• Work request: Starting at the line that holds "Screen dimensions: 837x1020", reproduce each line exactly up to and including the last line of the records below. Pictures stay out.
++++ Material for this exercise ++++
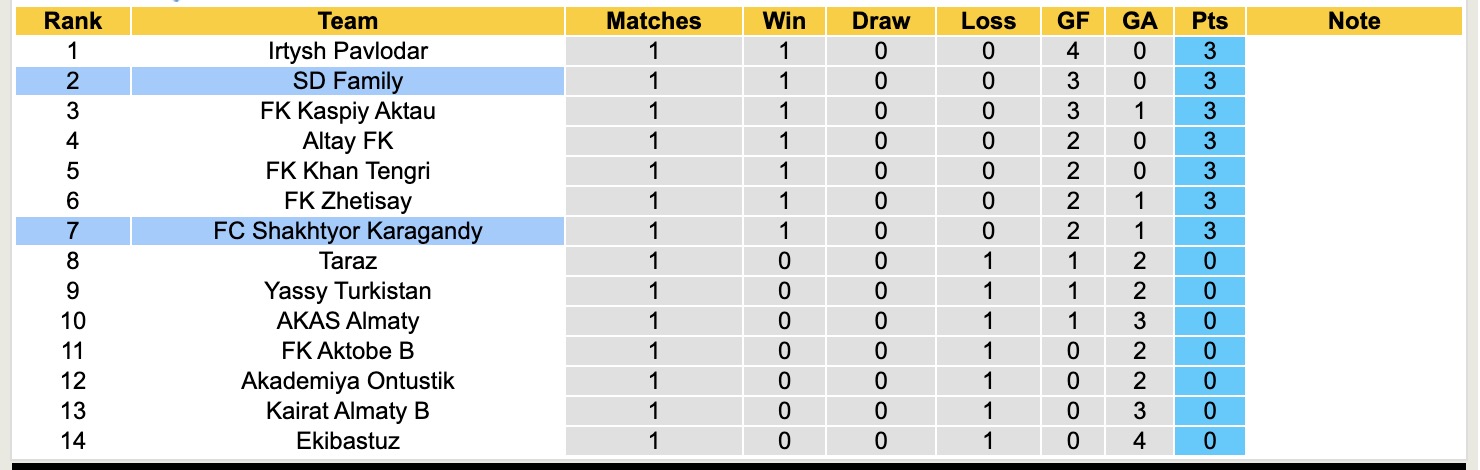Open the Irtysh Pavlodar team name
Image resolution: width=1480 pixels, height=470 pixels.
(348, 51)
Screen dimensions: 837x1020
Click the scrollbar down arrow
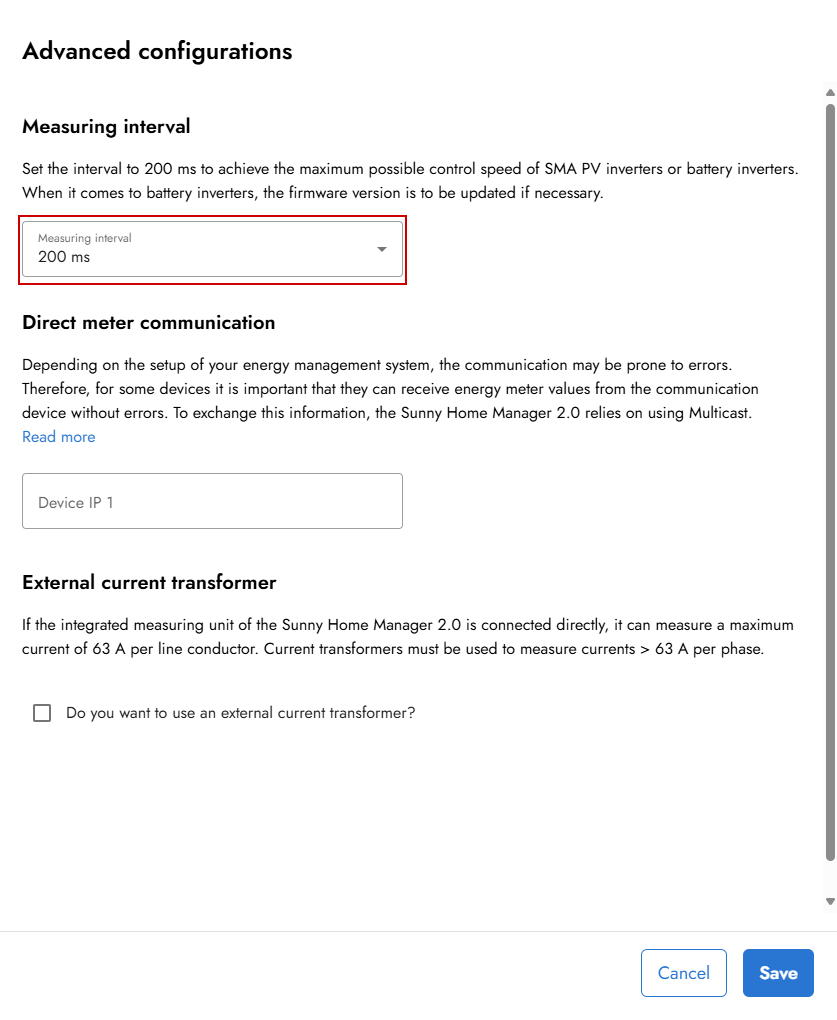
++++
• Response area:
Screen dimensions: 837x1020
Click the scrollbar down arrow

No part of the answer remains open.